Tesla opublikowała właśnie swój Impact Report 2020, czyli raport dotyczący wpływu firmy i jej produktów na środowisko, w którym możemy przeczytać, że dzięki nieustającym postępom w zakresie procesu recyklingu, producent jest obecnie w stanie odzyskiwać 92% materiałów użytych do produkcji baterii. Firma od lat pracuje z zewnętrznymi partnerami nad poprawą możliwości w tym zakresie, a wszystko z nadzieją na ograniczenie wpływu procesu produkcyjnego, w tym wydobywania takich materiałów, jak kobalt, które są niezbędne w procesie produkcji nowych baterii, na środowisko. 

Reklama

Tesla nigdy nie próbowała bowiem unikać tematu środowiskowego kosztu produkcji baterii litowo-jonowych, który emituje się 61-106 kilogramów ekwiwalentów dwutlenku węgla na każdą kilowatogodzinę wyprodukowanej pojemności akumulatora. To właśnie dlatego tak poprawa możliwości recyklingowych jest dla producentów samochodów elektrycznych tak ważna i traktowana na równi z takimi zagadnieniami, jak poprawa bezpieczeństwa pasażerów czy systemy autonomicznej jazdy. Co warto podkreślić, w 2019 roku współzałożyciel Tesli, Jeffrey Brian Straubel, postanowił opuścić firmę i założyć nową, zajmującą się recyklingiem baterii z samochodów elektrycznych, o nazwie Redwood Materials.

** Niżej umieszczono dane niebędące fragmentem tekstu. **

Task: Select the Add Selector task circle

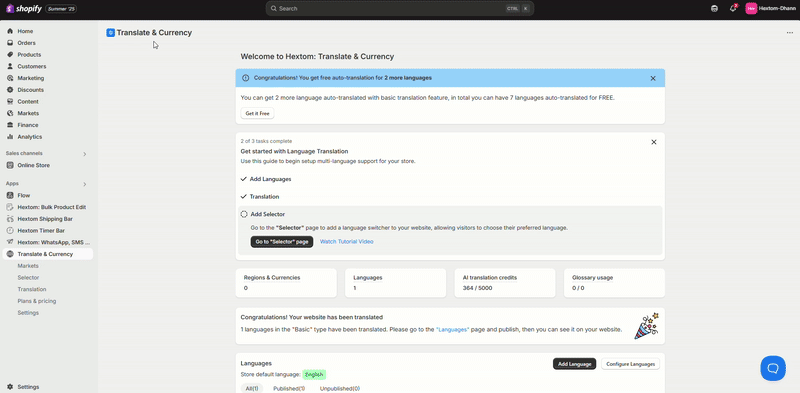Action: tap(244, 214)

Jak wskazuje Tesla w opublikowanym raporcie: - Akumulatory firmy są zaprojektowane w taki sposób, żeby przeżyły sam pojazd. To właśnie dlatego tylko niewielka część baterii z Tesli - nawet tych z blisko 9-letnich samochodów Model S - została wycofana z eksploatacji. Niemniej Tesla informuje, że jej fabryki produkcyjne zaczynają stosować zamknięte systemy recyklingowe, dzięki którym 100% otrzymanych przez firmę zużytych akumulatorów zostaje poddanych recyklingowi i odzyskuje się w ten sposób nawet 92% wykorzystanych metali surowych. Takie znajdziemy choćby w Gigafactory Nevada, a już niebawem również niemieckiej fabryce firmy: 

- Jako producent własnych akumulatorów jesteśmy w najlepszej pozycji, aby wydajnie recyklingować nasze produkty, żeby zmaksymalizować odzyskiwanie kluczowych materiałów produkcyjnych - tłumaczy firma, wskazując, że proces z czasem będzie miał zasięg globalny. Przy okazji padają też konkretne liczby, dzięki którym wiemy, że obecnie Tesla potrafi z baterii o pojemności 1000 kWh odzyskać surowce umożliwiające produkcję baterii o pojemności 921 kWh, co oznacza ponowne wykorzystanie 92% materiałów. Z raportu wynika też, że w ubiegłym roku firma odzyskała łącznie 1300 ton niklu, 400 ton miedzi i 80 ton kobaltu.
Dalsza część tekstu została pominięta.